> **CONSIGNES**:
a – Recopiez sans rien changer le passage du texte sur Maurras et Kant qui commence par les mots contenant « Maurras partit perdant, dès » et se termine par « vie Maurras agnostique ! ».
b – Reprenez le texte sur Maurras et Kant là où il s'arrête et écrivez la suite.

━━━━━ DOCUMENT SOURCE

LA CRITIQUE DU MORALISME KANTIEN

Maurras partit perdant, dès sa jeunesse, dans cette quête de la sagesse suprême. Dès cette époque, il admit malheureusement le criticisme kantien auquel, nolens volens, il demeurera toujours asservi. Il a ratifié, les yeux bandés, la Critique de la Raison Pure. Il en gardera la conviction que la raison humaine ne peut légitimement dépasser les frontières du monde sensible et bâtir une « métaphysique ». L’homme ne peut donc rien connaître de Dieu, de ses perfections, ni de la création du monde ni de la Providence qui le mène, rien ! Kant et ses grands Allemands ont rendu pour la vie Maurras agnostique !

━━━━━━━━━━
━━━━━ ENREGISTREMENTS

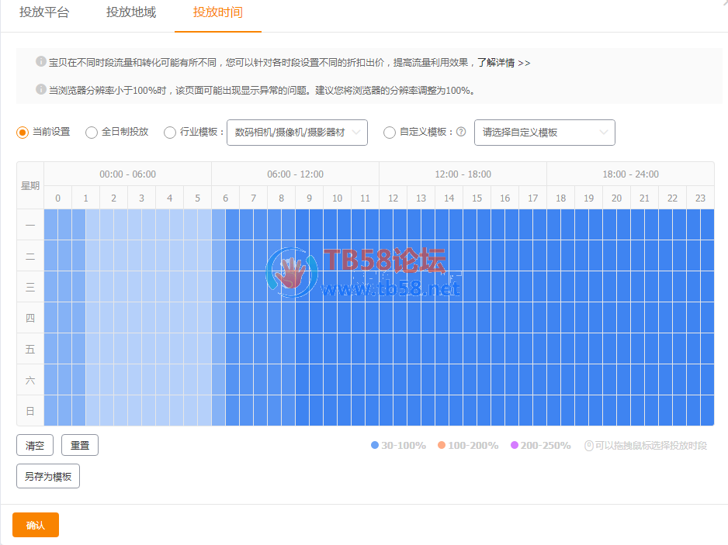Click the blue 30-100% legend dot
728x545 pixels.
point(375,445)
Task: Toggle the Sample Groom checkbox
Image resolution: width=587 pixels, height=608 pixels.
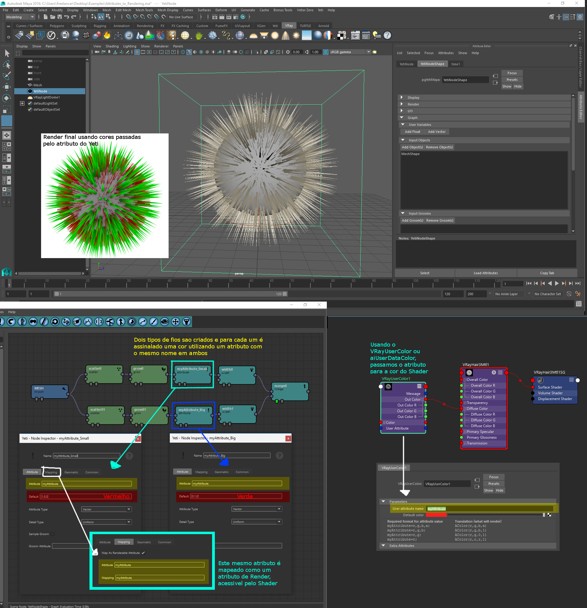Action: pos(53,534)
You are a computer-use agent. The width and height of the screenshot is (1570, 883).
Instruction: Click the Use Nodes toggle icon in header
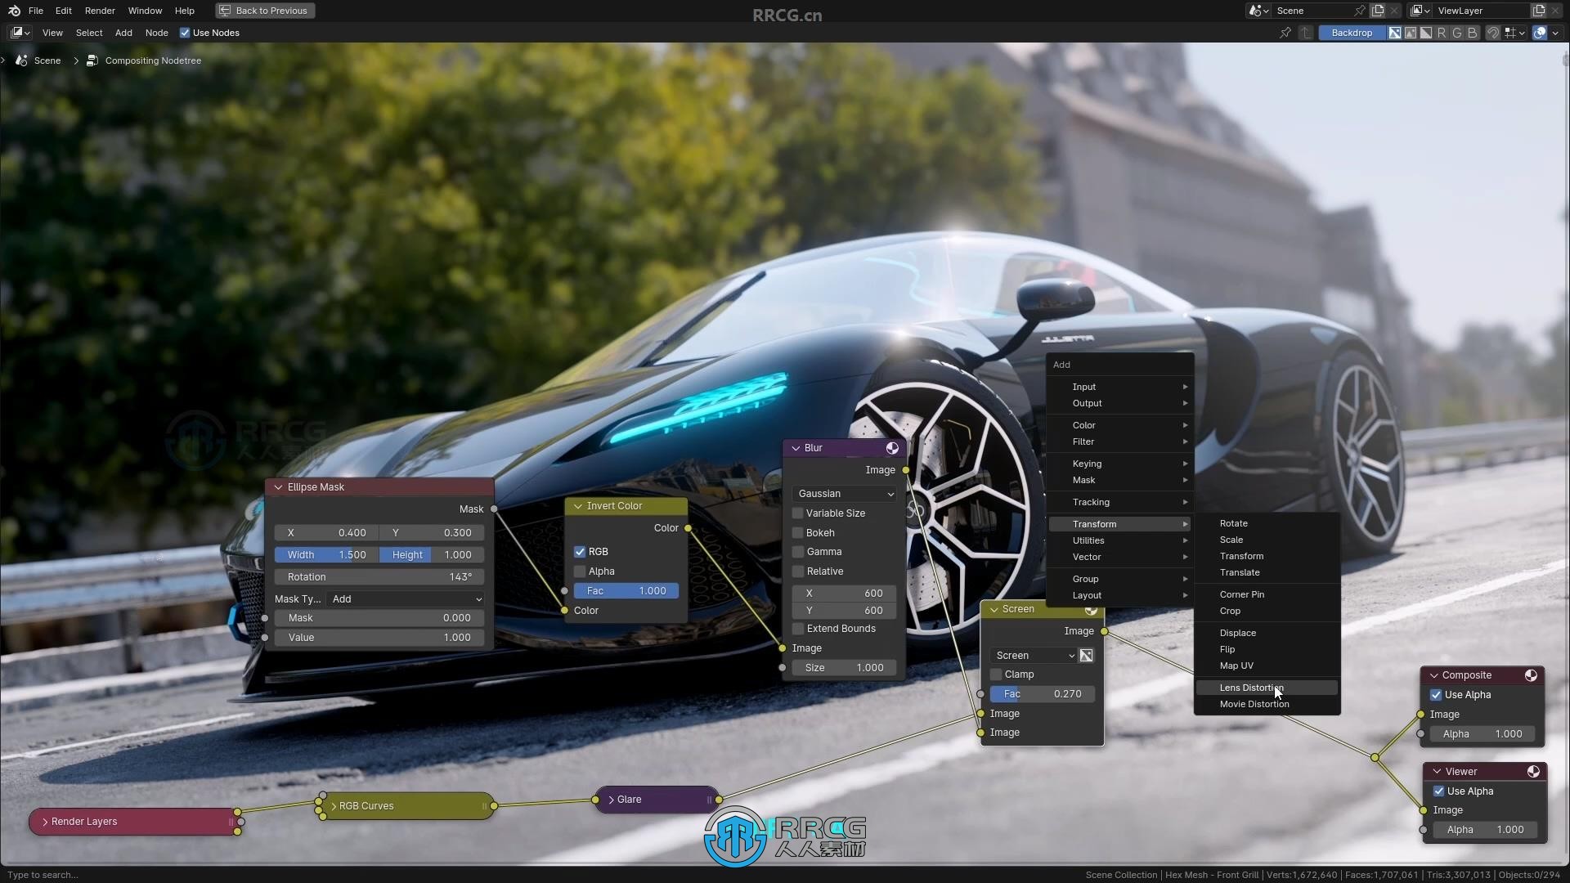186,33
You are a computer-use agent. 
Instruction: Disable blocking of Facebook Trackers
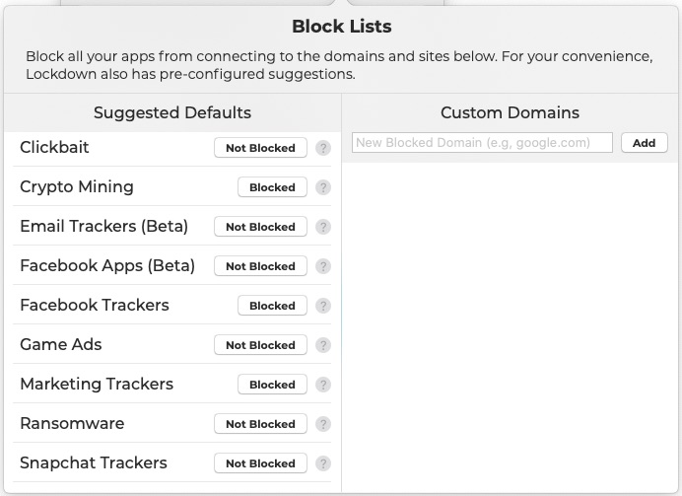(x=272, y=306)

━━━━━━━━━━

> **RÉPONSES CI-DESSOUS**:
a –
Maurras partit perdant, dès sa jeunesse, dans cette quête de la sagesse suprême. Dès cette époque, il admit malheureusement le criticisme kantien auquel, nolens volens, il demeurera toujours asservi. Il a ratifié, les yeux bandés, la Critique de la Raison Pure. Il en gardera la conviction que la raison humaine ne peut légitimement dépasser les frontières du monde sensible et bâtir une « métaphysique ». L’homme ne peut donc rien connaître de Dieu, de ses perfections, ni de la création du monde ni de la Providence qui le mène, rien ! Kant et ses grands Allemands ont rendu pour la vie Maurras agnostique !

b –
S’il critique Kant, et avec quelle virulence, ce sera de ne pas maintenir son scepticisme transcendantal jusqu’au bout et de lui faire une entorse grossière en accordant à la loi morale émanée de la conscience individuelle le caractère nécessaire et intangible qu’il dénie à la vérité métaphysique que démontre la raison à partir de la nature des choses ! Ce dogmatisme moral, qui fait reposer l’existence de Dieu, de la justice éternelle et de toute grâce, sur les pures affirmations de la conscience, est dérisoire. Le Dieu de la Conscience de Kant n’a pas plus de droit à l’existence que le Premier Moteur d’Aristote ou le Bien de Platon. Or il est cent fois plus dangereux !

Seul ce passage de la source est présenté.